- Excerpt to read -
..........

LLVM LEARNING PROJECTS
Learning LLVM Through Real-World Projects
Core Concept Analysis
LLVM is a compiler infrastructure that has revolutionized how compilers are built. To truly understand it, you need to grapple with these fundamental building blocks:
| Concept | What It Is | Why It Matters |
|---|---|---|
| LLVM IR | A typed, SSA-based intermediate representation | The “universal assembly language” that all LLVM-based languages compile to |
| Front-end | Lexing, parsing, AST generation | How source code becomes structured data |
| Optimization Passes | Modular transformations on IR | Where the “magic” of compiler optimization happens |
| Back-end/Code Generation | IR → machine code | How abstract code becomes executable instructions |
| Clang Tooling | APIs for analyzing/transforming C/C++ | Building developer tools on top of industrial-strength parsing |
Project 1: Calculator Language → LLVM IR Compiler
- File: LLVM_LEARNING_PROJECTS.md
- Programming Language: C++
- Coolness Level: Level 4: Hardcore Tech Flex
- Business Potential: 1. The “Resume Gold”
- Difficulty: Level 3: Advanced
- Knowledge Area: Compilers / LLVM
- Software or Tool: LLVM Core
- Main Book: “Writing a C Compiler” by Nora Sandler
What you’ll build: A compiler for a simple expression language that generates LLVM IR and produces a native executable you can run.

..........

- Provided material -
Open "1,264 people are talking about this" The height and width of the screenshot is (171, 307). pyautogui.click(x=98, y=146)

..........

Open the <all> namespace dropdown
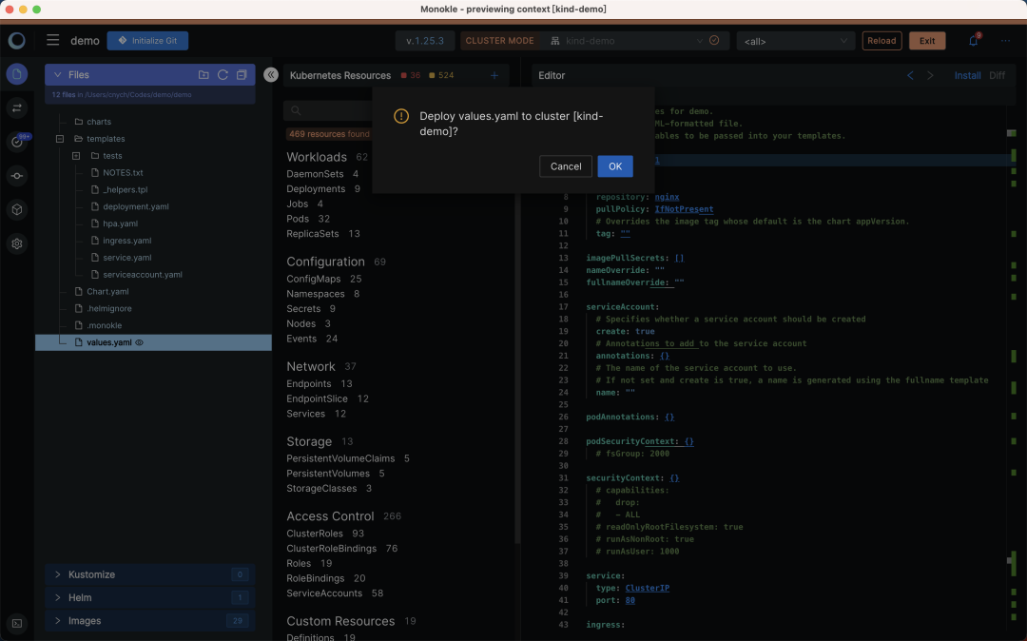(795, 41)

..........

- Instructions to follow -
Write out the LLVM learning projects text word for word, from start to finish. Nothing in the records is used here.

- Complete output -
LLVM LEARNING PROJECTS
Learning LLVM Through Real-World Projects
Core Concept Analysis
LLVM is a compiler infrastructure that has revolutionized how compilers are built. To truly understand it, you need to grapple with these fundamental building blocks:
| Concept | What It Is | Why It Matters |
|---|---|---|
| LLVM IR | A typed, SSA-based intermediate representation | The “universal assembly language” that all LLVM-based languages compile to |
| Front-end | Lexing, parsing, AST generation | How source code becomes structured data |
| Optimization Passes | Modular transformations on IR | Where the “magic” of compiler optimization happens |
| Back-end/Code Generation | IR → machine code | How abstract code becomes executable instructions |
| Clang Tooling | APIs for analyzing/transforming C/C++ | Building developer tools on top of industrial-strength parsing |
Project 1: Calculator Language → LLVM IR Compiler
- File: LLVM_LEARNING_PROJECTS.md
- Programming Language: C++
- Coolness Level: Level 4: Hardcore Tech Flex
- Business Potential: 1. The “Resume Gold”
- Difficulty: Level 3: Advanced
- Knowledge Area: Compilers / LLVM
- Software or Tool: LLVM Core
- Main Book: “Writing a C Compiler” by Nora Sandler
What you’ll build: A compiler for a simple expression language that generates LLVM IR and produces a native executable you can run.